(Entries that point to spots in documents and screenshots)

※

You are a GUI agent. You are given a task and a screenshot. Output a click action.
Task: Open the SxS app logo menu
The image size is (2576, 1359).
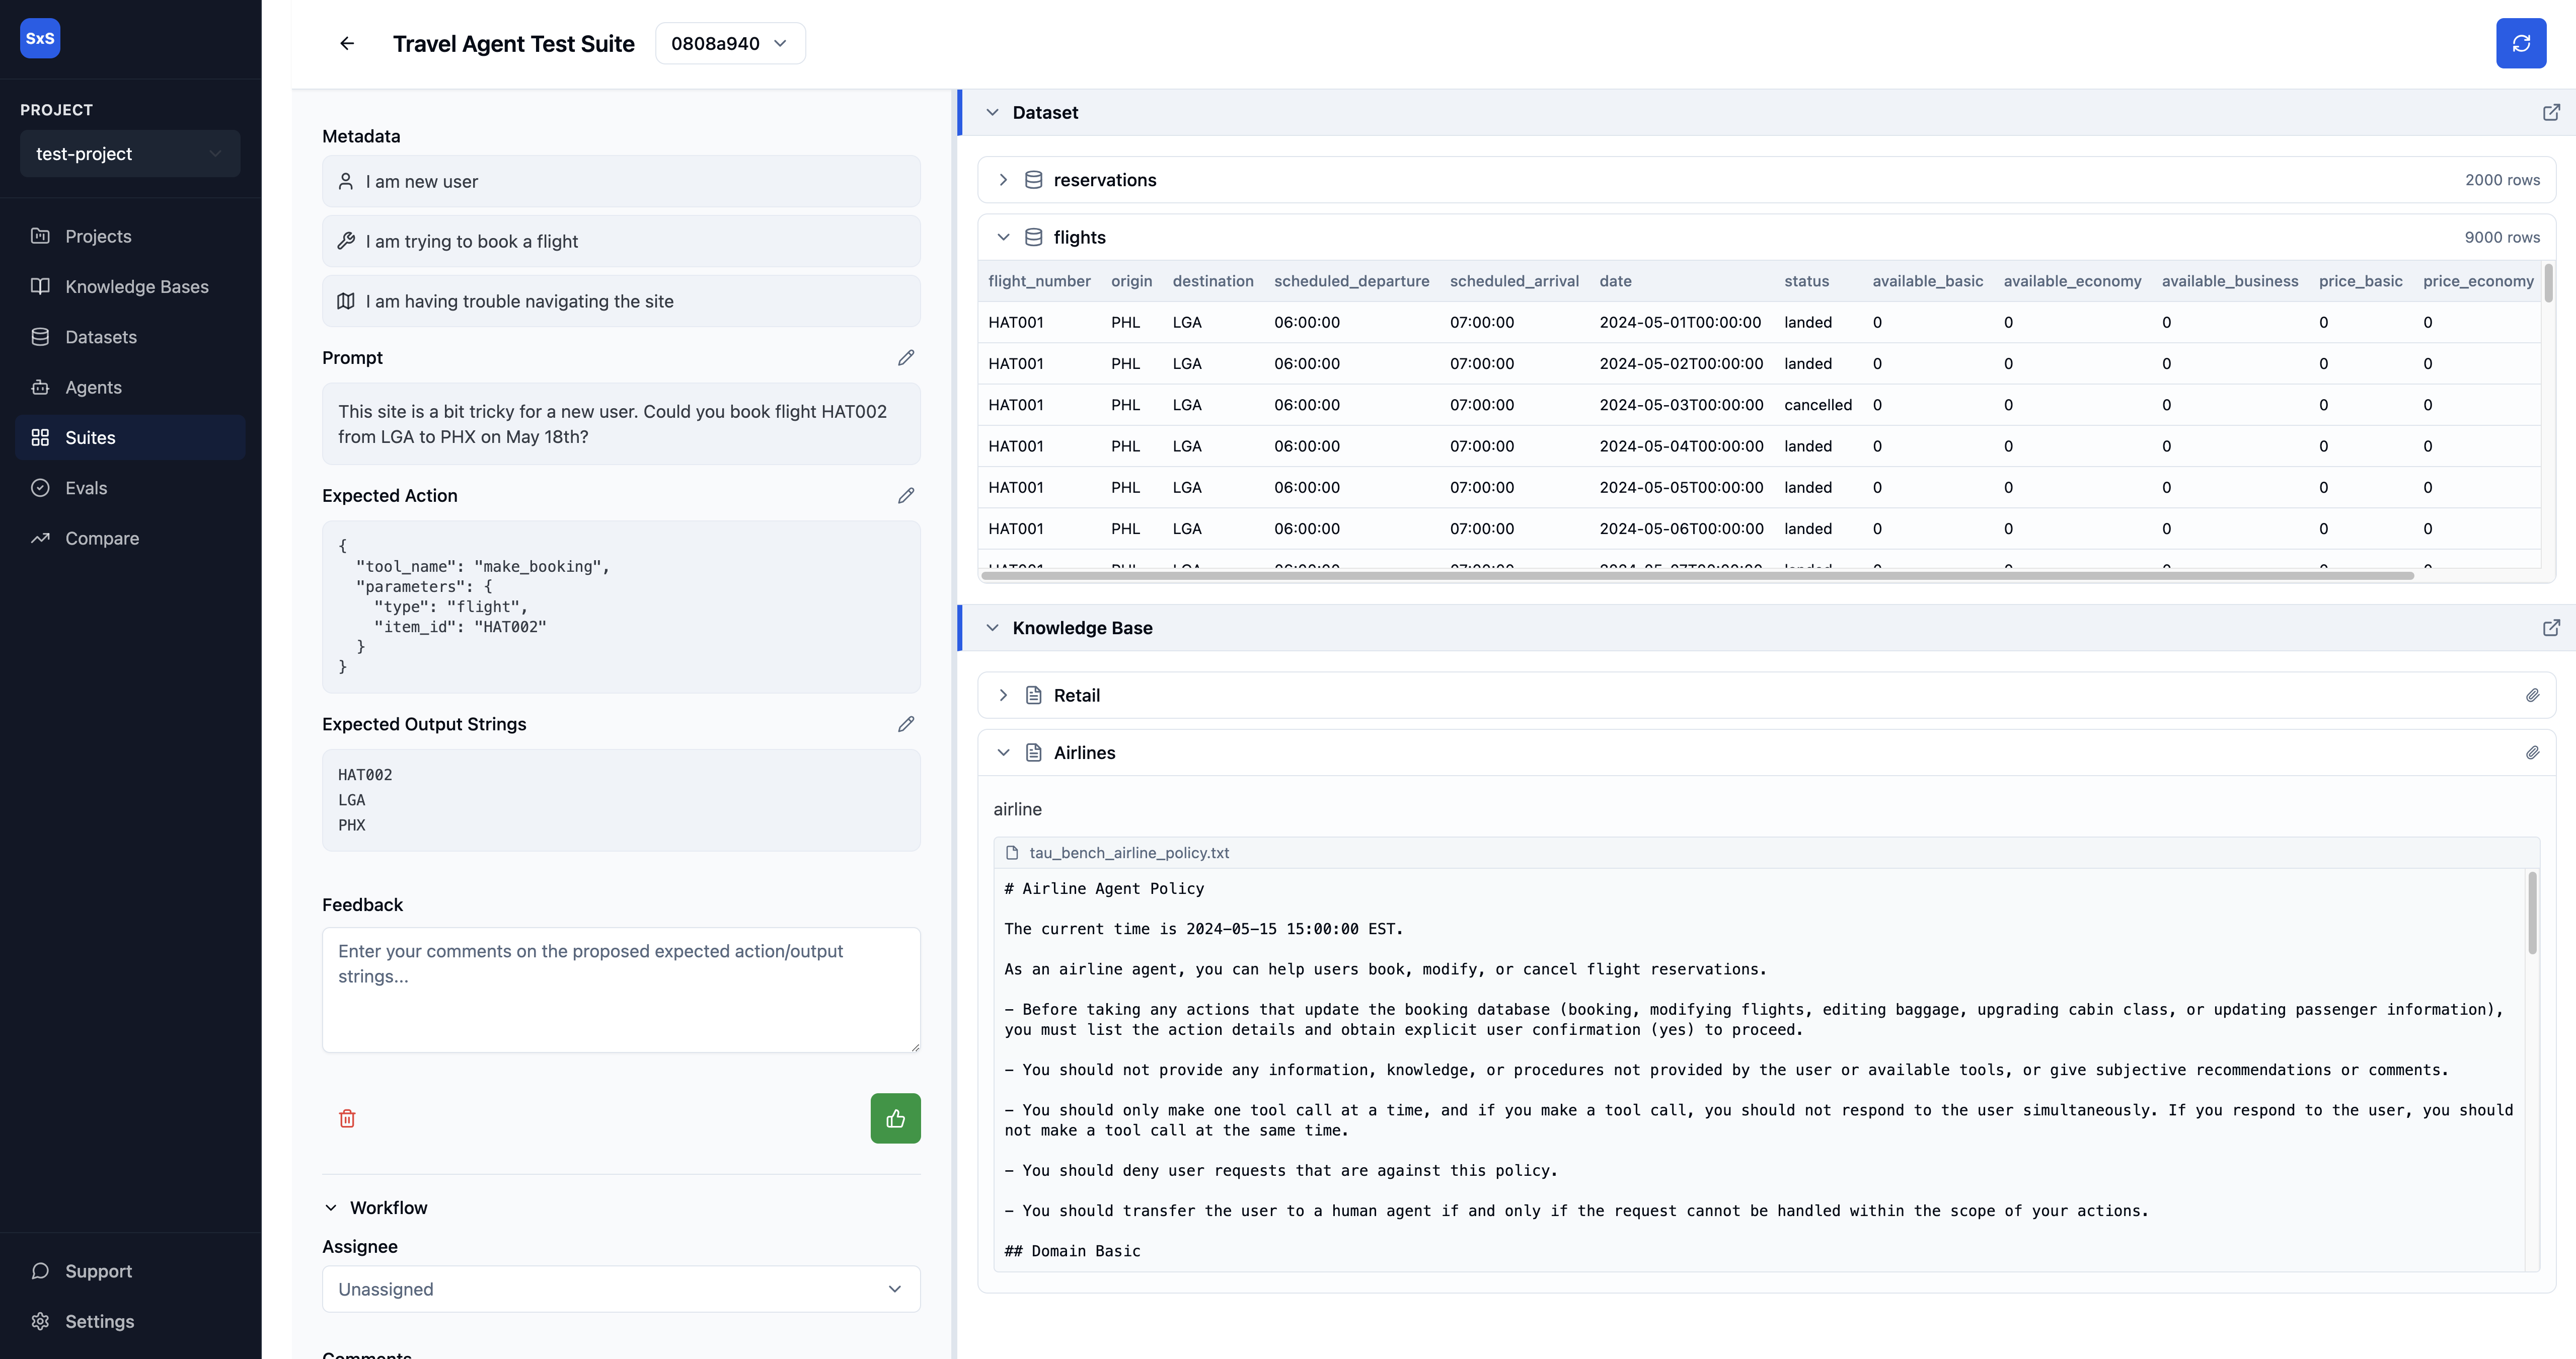[39, 38]
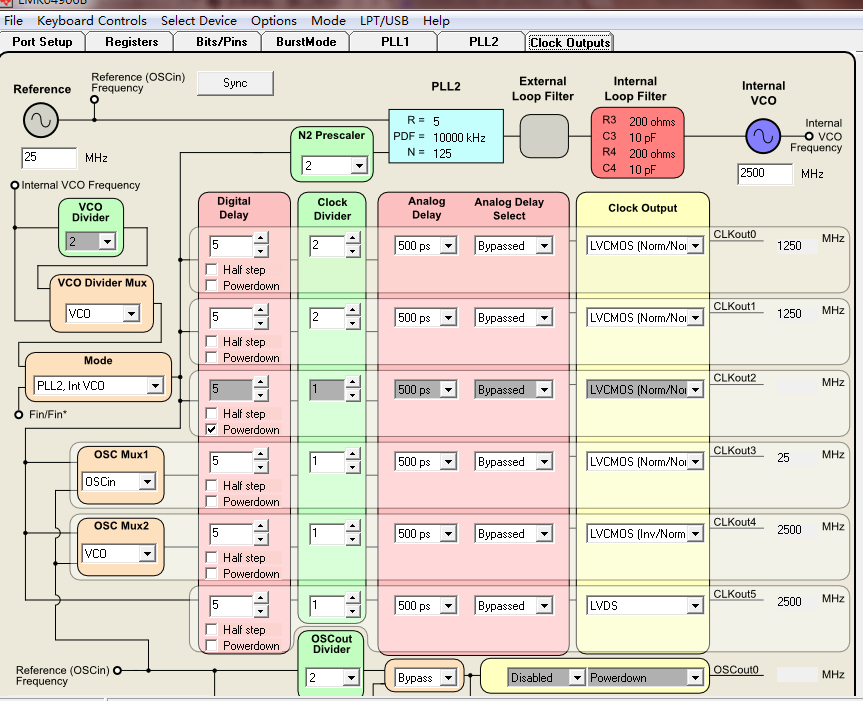Open the Registers tab
This screenshot has height=701, width=863.
(x=131, y=42)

※

▸ AIM:
Reproduce every line of the records word for word, leaving out the pictures.

▸ SOLUTION FOR THIS EXERCISE:
You are a GUI agent. You are given a task and a screenshot. Output a click action.
Task: Open the SxS app logo menu
The image size is (2576, 1359).
[39, 38]
Open the Registers tab
This screenshot has height=701, width=863.
(x=131, y=42)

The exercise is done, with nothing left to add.